Ma neanche scattando a colori le cose andavano tanto meglio. Le pellicole per diapositive a colori era disponibili a 400, 800 e 1600 ISO ma la grana, la resa del colore e i livelli di contrasto lasciavano davvero molto a desiderare. Le pellicole per negativi colore erano più o meno uguali come problematiche, ma invece della grana il dramma che si doveva affrontare era la presenza di un insieme sconnesso di colori, più o meno come quelli di una macedonia di frutta lasciata ad affogare per ore nel latte.

Negli ultimi due anni però le cose, nel mondo della fotografia digitale, hanno subito un cambiamento radicale, e questo da quando i produttori di macchine fotografiche digitali hanno introdotto i sistemi di extended range ISO. E mentre i valori di questo parametro, ottimizzati alla perfezione per le nuove reflex digitali, raggiungevano i 6400, iniziavano a vedersi record massimi di 12.800 ISO; e dato il valore elevatissimo, se le foto non erano proprio perfette si può dire tranquillamente che non erano neanche poi così male.

Nikon D3S, 85/1.4, ISO 102.400 (f1.4 a 1/8000)

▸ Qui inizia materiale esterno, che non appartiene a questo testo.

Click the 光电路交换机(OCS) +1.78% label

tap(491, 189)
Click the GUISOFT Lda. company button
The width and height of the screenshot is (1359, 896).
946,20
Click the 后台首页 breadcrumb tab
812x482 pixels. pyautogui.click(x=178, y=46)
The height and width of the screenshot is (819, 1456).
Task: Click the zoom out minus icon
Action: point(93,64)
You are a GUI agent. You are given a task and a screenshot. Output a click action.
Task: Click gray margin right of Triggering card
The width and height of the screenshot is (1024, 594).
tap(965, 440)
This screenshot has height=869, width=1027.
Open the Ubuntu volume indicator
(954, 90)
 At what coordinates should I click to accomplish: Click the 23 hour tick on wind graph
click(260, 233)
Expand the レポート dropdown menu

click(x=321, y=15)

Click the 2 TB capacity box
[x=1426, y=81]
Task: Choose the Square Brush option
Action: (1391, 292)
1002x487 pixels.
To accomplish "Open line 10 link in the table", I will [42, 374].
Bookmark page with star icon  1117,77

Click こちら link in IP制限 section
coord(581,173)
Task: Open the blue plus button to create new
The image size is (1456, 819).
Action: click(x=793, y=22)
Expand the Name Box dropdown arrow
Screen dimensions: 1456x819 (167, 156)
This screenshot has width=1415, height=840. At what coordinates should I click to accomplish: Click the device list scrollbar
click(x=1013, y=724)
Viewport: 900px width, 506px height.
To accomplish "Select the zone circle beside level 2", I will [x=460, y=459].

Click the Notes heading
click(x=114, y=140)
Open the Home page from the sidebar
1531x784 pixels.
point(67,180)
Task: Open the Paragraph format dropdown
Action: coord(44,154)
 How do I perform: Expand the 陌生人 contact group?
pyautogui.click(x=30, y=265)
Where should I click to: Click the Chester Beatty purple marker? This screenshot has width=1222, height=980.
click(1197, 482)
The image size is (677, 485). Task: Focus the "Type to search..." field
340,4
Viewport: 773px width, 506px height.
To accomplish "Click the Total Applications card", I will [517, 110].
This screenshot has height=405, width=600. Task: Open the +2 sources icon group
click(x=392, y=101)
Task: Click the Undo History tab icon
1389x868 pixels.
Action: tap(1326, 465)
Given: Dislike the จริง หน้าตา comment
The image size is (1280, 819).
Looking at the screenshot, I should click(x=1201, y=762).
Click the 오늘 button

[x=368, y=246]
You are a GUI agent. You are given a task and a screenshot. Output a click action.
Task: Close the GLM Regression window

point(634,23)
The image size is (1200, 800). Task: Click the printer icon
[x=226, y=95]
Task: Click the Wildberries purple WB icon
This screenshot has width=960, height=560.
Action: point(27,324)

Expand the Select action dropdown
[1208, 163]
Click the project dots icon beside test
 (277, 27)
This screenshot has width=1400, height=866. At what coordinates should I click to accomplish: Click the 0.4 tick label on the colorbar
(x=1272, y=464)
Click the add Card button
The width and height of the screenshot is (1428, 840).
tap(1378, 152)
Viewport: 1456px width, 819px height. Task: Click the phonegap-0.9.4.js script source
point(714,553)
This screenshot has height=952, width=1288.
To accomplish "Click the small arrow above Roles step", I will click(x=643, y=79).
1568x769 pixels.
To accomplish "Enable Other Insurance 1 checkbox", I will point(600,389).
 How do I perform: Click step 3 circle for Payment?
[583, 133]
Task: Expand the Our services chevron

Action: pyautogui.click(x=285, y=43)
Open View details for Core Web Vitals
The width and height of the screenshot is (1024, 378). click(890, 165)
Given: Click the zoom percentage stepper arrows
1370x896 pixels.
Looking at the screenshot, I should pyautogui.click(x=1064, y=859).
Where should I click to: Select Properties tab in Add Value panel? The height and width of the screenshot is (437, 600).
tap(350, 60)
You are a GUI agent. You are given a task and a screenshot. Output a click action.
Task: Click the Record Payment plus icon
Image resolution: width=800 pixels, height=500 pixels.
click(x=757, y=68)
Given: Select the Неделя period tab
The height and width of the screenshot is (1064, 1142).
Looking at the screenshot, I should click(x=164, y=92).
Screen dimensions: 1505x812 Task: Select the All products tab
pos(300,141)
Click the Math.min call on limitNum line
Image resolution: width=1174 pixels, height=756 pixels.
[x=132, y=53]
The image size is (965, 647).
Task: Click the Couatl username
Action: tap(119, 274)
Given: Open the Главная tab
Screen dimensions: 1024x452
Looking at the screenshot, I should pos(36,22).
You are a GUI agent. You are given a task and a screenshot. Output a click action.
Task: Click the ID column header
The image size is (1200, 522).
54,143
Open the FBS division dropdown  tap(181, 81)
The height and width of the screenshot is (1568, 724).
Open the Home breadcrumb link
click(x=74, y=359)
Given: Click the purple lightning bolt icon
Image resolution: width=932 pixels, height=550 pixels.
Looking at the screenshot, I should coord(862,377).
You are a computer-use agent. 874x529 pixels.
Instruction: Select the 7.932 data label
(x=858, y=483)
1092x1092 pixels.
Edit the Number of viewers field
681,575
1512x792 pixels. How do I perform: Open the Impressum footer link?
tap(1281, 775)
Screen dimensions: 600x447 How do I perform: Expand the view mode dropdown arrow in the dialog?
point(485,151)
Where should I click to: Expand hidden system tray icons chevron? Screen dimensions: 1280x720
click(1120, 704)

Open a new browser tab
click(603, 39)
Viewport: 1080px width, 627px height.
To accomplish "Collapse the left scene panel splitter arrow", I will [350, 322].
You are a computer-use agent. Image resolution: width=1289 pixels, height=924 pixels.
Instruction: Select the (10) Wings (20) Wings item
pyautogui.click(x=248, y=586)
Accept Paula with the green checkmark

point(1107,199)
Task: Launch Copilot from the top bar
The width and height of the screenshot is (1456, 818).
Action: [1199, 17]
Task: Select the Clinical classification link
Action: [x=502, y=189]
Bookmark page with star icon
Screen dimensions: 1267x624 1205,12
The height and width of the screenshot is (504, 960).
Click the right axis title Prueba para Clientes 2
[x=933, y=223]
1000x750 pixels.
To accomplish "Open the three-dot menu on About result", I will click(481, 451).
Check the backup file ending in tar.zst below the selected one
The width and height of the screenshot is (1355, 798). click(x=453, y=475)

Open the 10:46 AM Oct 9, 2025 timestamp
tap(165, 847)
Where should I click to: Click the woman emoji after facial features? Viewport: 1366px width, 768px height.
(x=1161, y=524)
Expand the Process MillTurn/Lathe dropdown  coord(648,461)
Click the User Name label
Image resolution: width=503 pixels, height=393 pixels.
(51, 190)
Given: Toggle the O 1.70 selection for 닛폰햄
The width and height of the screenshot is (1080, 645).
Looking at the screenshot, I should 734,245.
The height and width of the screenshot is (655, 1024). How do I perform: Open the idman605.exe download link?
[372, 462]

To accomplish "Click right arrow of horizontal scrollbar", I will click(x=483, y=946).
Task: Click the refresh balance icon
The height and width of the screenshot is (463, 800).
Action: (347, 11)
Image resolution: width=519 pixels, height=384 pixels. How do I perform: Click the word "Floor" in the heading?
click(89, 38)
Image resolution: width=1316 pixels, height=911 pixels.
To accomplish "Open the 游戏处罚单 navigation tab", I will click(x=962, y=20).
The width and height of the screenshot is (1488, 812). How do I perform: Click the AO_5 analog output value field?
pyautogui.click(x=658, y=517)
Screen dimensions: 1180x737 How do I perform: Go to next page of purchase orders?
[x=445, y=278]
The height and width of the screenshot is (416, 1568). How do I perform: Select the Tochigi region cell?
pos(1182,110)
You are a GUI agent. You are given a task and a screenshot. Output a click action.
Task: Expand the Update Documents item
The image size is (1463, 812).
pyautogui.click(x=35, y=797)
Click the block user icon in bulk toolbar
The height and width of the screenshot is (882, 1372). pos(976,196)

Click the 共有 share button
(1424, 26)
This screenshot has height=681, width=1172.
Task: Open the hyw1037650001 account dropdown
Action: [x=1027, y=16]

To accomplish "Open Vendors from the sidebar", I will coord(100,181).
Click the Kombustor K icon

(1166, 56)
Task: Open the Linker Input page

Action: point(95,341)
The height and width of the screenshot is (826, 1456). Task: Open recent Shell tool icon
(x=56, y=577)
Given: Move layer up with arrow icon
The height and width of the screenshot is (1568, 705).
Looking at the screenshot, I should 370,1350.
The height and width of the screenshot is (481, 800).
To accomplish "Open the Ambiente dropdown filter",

Da quel momento in poi i signori in camice bianco che armeggiano nei laboratori super tecnologici delle case produttrici si sono dati molto da fare e i risultati di questo impegno si possono vedere oggi nella Nikon D3S e nella Canon EOS 1D Mark IV. Ognuna di queste straordinarie macchine fotografiche, infatti, oggi possiede tra le sue sensibilità ISO standard anche il 12.800, che è sufficientemente alto da permettere di realizzare scatti notturni abbastanza nitidi a mano libera, quindi senza l’ausilio di un treppiede. E per chi ha bisogno di sensibilità ISO ancora più elevate, entrambe le macchine fotografiche appena citate possono essere impostate finoa raggiungere una sensibilità equivalente a un ISO 102.400. A quelle quote i risultati ovviamente sono quello che sono, soprattutto dal punto di vista del rumore, ma d’altronde, quand’è stata l’ultima volta che avete tenuto un obiettivo da 85mm in mano in una notte di pioggia scattando a f1.4 a 1/8000?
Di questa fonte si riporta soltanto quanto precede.